Among the lines of the data, copy those that hold "Statement".
★ ★ ★ ★ ★ ★ ★
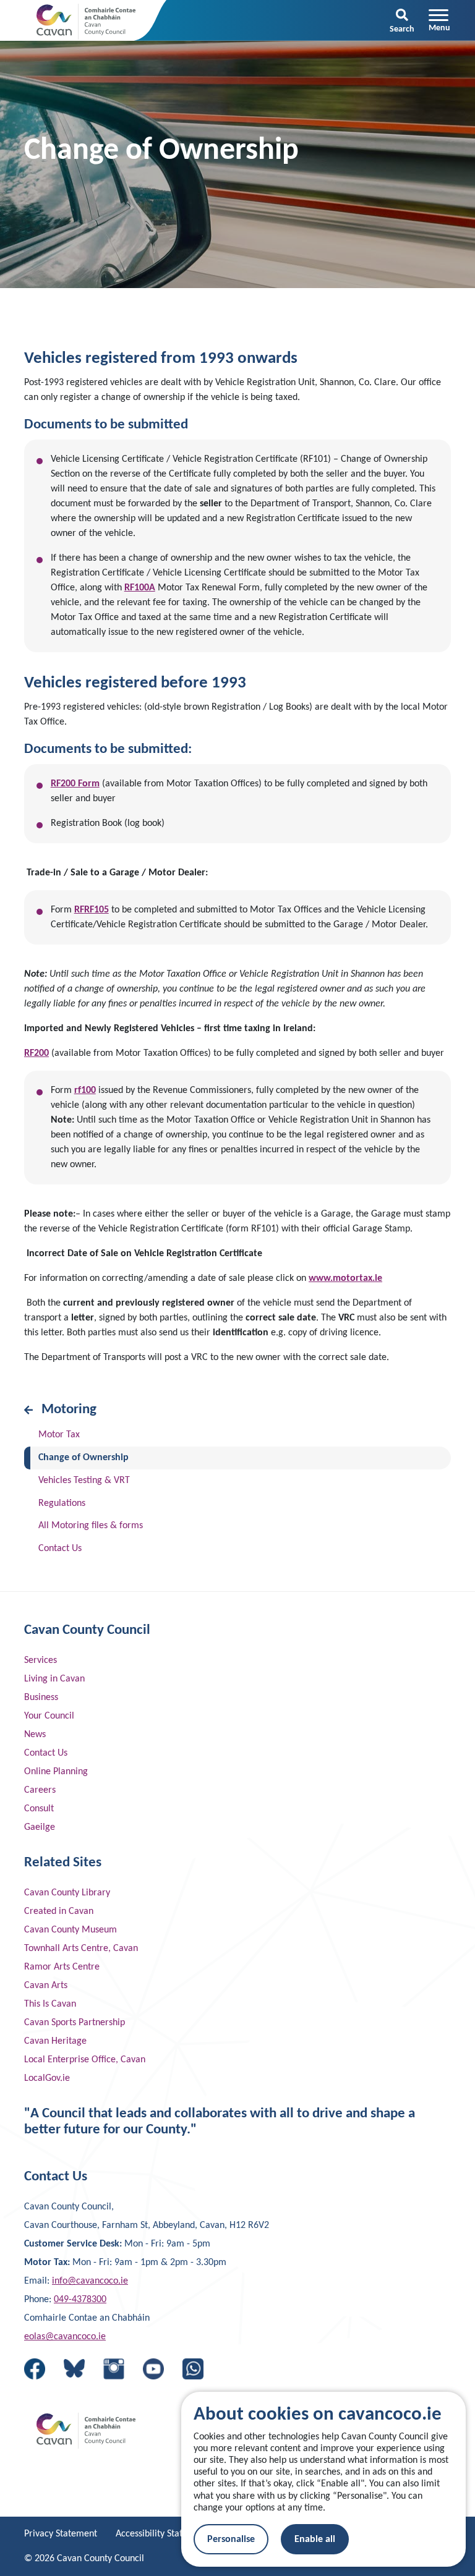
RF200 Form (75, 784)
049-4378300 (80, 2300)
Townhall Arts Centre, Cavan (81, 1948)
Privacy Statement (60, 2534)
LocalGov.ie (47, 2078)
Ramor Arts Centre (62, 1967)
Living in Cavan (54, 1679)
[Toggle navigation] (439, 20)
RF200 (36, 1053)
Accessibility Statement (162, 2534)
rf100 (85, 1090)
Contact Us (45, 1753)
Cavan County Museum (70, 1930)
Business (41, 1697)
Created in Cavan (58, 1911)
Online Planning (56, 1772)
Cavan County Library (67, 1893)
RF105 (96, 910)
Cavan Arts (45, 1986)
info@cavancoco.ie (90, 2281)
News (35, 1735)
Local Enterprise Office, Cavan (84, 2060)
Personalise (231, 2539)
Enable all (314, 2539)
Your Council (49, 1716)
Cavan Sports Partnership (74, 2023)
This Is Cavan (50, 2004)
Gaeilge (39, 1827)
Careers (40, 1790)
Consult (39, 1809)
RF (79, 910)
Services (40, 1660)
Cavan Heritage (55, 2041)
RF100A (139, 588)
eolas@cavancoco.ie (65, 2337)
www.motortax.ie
★ ★ ★ ★ ★ ★ ★
§ **SOLUTION FOR THIS TASK**
Privacy Statement (60, 2534)
Accessibility Statement (162, 2534)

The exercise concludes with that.